WORK INSTRUCTION: Leave out every picture, and return exactly the lines from the line containing "Instruction: Click Select" through the end of the records below, both inclusive.
PROVIDED ENTRIES section start
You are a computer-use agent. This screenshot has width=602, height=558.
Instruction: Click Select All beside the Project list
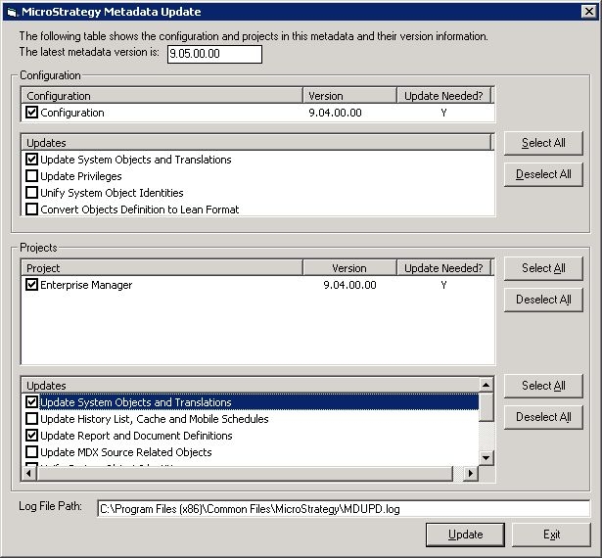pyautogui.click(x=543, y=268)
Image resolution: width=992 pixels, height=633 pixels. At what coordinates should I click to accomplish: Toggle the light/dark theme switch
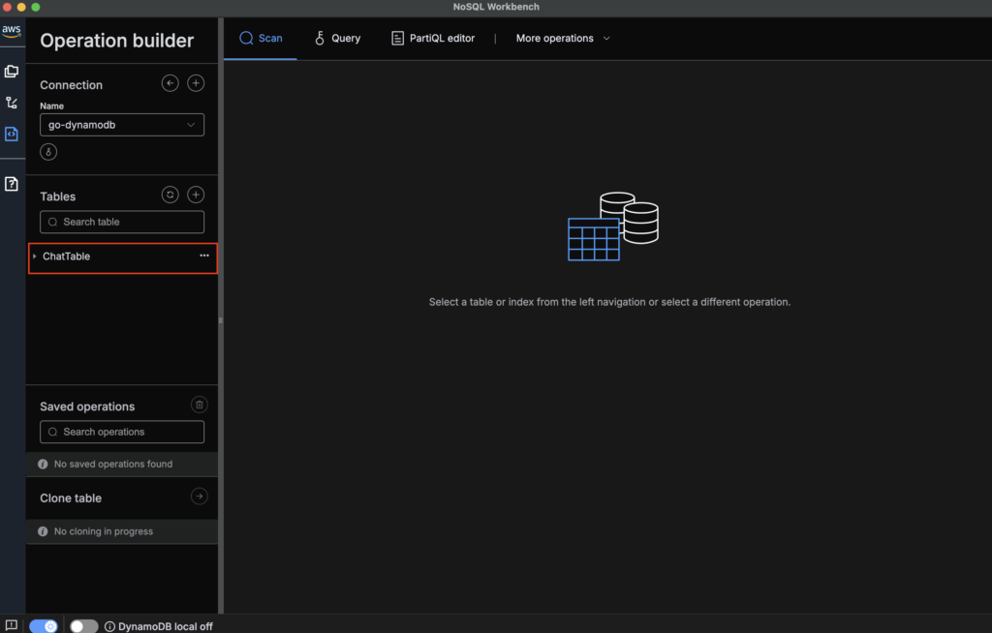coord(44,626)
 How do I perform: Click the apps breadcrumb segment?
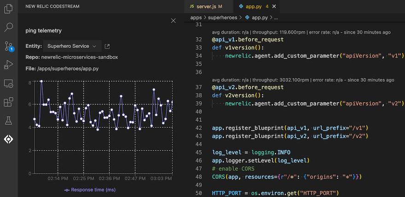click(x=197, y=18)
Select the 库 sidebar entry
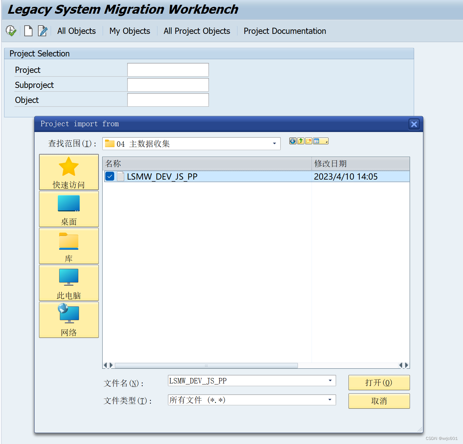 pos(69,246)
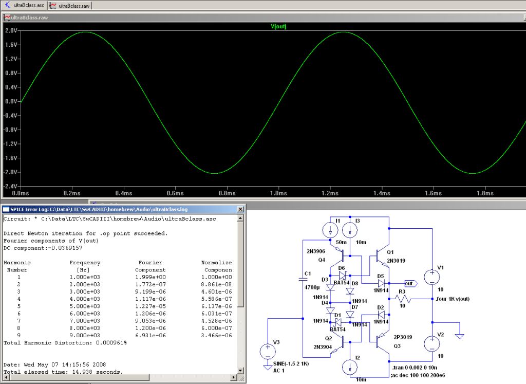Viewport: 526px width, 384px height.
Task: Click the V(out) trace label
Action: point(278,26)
PROVIDED ENTRIES section end
ANSWER SPACE:
Instruction: Click Select All beside the Project list
pyautogui.click(x=543, y=268)
Image resolution: width=992 pixels, height=633 pixels. At what coordinates should I click to accomplish: Toggle the light/dark theme switch
coord(44,626)
 How do I perform: Click the apps breadcrumb segment?
click(x=197, y=18)
Select the 库 sidebar entry
 pos(69,246)
Viewport: 526px width, 384px height.
Task: Click the V(out) trace label
Action: point(278,26)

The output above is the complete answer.